Acrylic colour (dark blue): 2 €
It is clear that the materials (and their costs) influence the scale of your model. Small wooden balls would of course be perfect, but the model will be too heavy (>32 kg) and too expensive (1000 wooden balls of diameter 5 mm cost 12€, and you need 1 million of them!)
A brief check on the distance between the Sun and Earth (100 times the solar diameter) also shows that we have chosen well: 30 meters is a useful distance, because it shows the huge distance between the two celestial bodies and at the same time it fits well in every schoolyard.
To actually calculate the scale of our model, divide the real diameter by the model diameter:
the scale is 1:4 630 000 000.
That means that 1 cm in our model is 46,000 km in reality. When the students travel through this solar system, one step (80 cm) is about 3.7 million km. That’s pretty fast!
How ‘good’ is your model?
This is a very important question. You can even discuss it with older students. Of course, you will be asked if there are really 1 million or – to be exact – 946,202 Earth balls inside the Sun sphere. The answer is NO. But we are pretty close to this number. ;-)
• Polystyrene balls (or seeds) do not all have the exact same size. Some of them are a bit smaller or bigger because of the production process.
• The acrylic sphere is not available in all sizes. For our model with Earth balls around 3 mm in diameter, the acrylic sphere should be 32.7 cm in diameter. Such a sphere was not available. But because the polystyrene balls were a bit smaller than 3 mm on average, this was acceptable.
• When you fill the sphere and shake it, the little balls settle themselves, and you can fit some more in. You must decide when to stop eventually and declare the model finished.

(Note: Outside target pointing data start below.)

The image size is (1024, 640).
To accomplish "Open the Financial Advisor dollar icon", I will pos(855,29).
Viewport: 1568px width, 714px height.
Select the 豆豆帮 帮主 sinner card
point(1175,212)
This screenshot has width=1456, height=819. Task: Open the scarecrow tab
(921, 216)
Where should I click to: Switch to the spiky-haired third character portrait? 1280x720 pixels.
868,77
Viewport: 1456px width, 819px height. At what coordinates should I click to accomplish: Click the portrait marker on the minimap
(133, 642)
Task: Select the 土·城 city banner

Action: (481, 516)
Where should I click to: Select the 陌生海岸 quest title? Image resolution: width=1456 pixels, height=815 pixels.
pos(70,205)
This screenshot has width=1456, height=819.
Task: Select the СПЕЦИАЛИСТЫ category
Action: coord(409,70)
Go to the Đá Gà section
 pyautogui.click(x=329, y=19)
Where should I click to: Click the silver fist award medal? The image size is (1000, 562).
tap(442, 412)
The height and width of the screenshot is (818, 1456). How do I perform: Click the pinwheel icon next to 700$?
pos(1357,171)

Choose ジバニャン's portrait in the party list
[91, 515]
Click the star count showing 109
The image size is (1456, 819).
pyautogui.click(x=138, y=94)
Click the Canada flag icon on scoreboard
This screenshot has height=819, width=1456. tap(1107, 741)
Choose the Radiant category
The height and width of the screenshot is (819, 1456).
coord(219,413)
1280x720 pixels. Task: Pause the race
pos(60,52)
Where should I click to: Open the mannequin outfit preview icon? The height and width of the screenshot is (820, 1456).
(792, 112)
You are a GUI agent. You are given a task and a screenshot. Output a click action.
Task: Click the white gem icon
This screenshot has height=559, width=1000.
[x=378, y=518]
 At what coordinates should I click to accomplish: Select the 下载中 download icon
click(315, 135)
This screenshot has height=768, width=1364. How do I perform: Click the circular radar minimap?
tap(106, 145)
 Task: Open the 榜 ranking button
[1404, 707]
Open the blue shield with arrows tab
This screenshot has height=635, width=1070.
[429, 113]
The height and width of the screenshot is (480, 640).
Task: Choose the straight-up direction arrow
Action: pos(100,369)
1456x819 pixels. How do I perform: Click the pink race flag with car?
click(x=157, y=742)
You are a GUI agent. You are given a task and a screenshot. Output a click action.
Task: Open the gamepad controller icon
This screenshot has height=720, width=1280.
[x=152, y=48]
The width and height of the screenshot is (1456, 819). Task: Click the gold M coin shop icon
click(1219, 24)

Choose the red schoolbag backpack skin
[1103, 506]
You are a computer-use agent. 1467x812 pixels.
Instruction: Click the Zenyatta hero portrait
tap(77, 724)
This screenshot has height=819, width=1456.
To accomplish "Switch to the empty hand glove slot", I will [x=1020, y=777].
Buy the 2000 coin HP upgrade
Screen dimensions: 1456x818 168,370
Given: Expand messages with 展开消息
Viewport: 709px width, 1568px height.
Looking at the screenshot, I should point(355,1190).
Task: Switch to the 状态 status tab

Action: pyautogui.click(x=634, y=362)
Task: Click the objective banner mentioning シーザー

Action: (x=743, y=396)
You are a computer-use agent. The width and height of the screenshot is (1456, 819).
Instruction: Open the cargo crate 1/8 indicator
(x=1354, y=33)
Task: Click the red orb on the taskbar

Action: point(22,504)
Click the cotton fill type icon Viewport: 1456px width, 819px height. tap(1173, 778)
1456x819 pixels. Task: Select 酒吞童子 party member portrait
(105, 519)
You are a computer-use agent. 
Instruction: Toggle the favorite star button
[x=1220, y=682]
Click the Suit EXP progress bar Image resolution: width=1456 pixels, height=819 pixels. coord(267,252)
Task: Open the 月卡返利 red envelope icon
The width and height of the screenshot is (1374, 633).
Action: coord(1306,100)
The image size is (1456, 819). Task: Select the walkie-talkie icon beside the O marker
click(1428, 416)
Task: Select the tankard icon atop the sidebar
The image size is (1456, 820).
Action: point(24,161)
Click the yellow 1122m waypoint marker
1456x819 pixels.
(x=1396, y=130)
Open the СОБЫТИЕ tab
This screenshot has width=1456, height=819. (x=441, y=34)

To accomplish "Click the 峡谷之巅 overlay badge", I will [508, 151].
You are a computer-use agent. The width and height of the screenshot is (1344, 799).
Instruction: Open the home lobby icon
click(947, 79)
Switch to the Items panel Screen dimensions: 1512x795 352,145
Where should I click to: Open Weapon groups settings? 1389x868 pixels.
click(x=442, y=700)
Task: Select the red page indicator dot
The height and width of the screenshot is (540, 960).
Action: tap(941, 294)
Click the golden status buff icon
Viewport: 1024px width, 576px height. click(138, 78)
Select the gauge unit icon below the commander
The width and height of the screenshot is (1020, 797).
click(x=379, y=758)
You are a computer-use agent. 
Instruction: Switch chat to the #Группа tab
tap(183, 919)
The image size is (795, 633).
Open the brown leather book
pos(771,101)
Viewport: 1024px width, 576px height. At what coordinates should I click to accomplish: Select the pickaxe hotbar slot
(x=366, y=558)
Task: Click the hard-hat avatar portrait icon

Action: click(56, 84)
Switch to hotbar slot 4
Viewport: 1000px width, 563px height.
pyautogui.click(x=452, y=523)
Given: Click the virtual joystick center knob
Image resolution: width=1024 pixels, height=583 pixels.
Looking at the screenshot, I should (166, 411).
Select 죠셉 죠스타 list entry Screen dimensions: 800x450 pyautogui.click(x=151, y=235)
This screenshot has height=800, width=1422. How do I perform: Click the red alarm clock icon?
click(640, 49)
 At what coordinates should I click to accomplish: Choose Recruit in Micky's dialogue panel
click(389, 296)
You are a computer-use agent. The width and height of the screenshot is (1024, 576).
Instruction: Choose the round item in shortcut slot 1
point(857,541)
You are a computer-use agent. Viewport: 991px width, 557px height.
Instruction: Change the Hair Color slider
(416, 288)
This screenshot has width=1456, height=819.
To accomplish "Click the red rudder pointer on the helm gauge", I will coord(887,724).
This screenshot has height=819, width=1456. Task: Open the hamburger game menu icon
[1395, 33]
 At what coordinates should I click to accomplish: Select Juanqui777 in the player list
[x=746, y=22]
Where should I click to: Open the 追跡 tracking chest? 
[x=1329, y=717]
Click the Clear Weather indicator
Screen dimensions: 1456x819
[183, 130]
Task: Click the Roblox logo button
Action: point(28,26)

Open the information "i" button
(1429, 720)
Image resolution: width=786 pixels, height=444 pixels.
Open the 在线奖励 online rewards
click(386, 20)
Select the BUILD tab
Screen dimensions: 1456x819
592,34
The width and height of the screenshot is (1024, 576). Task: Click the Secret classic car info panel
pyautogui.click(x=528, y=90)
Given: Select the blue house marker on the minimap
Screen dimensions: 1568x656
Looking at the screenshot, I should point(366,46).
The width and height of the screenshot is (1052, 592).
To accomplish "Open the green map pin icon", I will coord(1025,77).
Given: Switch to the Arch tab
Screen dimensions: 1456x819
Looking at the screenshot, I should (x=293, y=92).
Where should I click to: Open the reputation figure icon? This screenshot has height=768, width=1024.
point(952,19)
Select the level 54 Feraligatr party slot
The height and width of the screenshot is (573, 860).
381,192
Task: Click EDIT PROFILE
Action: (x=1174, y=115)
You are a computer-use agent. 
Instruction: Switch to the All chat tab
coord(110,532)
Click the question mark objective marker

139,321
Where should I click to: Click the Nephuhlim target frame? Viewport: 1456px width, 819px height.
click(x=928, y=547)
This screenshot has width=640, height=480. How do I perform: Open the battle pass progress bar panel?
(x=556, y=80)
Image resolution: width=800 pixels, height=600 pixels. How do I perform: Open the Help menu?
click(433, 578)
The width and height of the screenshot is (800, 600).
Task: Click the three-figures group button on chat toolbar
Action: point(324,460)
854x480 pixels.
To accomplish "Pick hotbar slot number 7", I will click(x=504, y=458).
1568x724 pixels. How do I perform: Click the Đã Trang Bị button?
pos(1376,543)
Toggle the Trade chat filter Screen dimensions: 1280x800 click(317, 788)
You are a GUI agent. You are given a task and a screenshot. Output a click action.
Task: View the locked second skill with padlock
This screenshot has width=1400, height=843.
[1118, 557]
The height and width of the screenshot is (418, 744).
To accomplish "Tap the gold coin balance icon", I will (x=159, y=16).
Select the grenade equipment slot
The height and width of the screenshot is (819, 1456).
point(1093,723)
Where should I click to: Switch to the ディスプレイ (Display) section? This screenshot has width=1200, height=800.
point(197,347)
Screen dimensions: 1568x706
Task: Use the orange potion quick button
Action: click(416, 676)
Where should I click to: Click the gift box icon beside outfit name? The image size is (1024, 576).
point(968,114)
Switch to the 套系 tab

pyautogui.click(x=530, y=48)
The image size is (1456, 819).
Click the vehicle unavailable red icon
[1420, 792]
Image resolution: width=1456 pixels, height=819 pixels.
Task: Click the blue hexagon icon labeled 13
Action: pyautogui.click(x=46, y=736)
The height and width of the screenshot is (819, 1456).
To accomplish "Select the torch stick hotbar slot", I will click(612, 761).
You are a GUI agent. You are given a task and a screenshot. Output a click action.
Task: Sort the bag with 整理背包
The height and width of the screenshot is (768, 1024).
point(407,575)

But the quality of the model does not only depend on the exact number of Earth balls you were able to fit inside the sphere!
Why build this model?
It all starts with the question ‘How much bigger is the Sun compared to Earth?’
Of course, you can collect these values from a textbook or from the Internet and compare them. But these are extremely big numbers, hard to grasp even for adults. So you decide to build a model. As stated above, in most cases, you use two balls, a very big one and a very small one. This alone is already very impressive! But we seek something even more impressive: we really want the students to fill the Sun with Earth balls themselves, and we want them and others to see (nearly) one million Earth balls inside the Sun sphere! We will not build a fake model by gluing Earth balls only in the inside of the sphere to give the impression that the Sun is full of Earth balls! We will really do it!
The painting of the model Sun and Earth balls is part of the model building process. We want the models to look as genuine as possible. Of course, you can use the material without colour, for example, if you feel the painting process takes too long or you do not want younger students to work with colour at all. But the yellow colour makes the sphere more intuitively recognisable by the students as the Sun than a colourless sphere. The same applies to the small Earth balls: a blue tiny ball will look more like Earth than a white one. Without knowing the details, you can guess that the big yellow ball represents the Sun and the tiny blue ones, the Earth.
So this model is built to inspire students! To make them really wonder! To actually make them think about and work with the sizes of the Earth and Sun. Even young students can fill the Sun without knowing about the exact number of balls going in. Before the students fill the sphere, let them put their hands into the box with the million balls and glide their fingers through the ball pool. That’s one way to experience the number 1 million!
Older students can also do the calculations behind the number first and then prove it by putting the calculated number of balls (here, 14 L) inside the sphere.
You see, it is not important to fill exactly 946202 Earth balls inside the Sun sphere.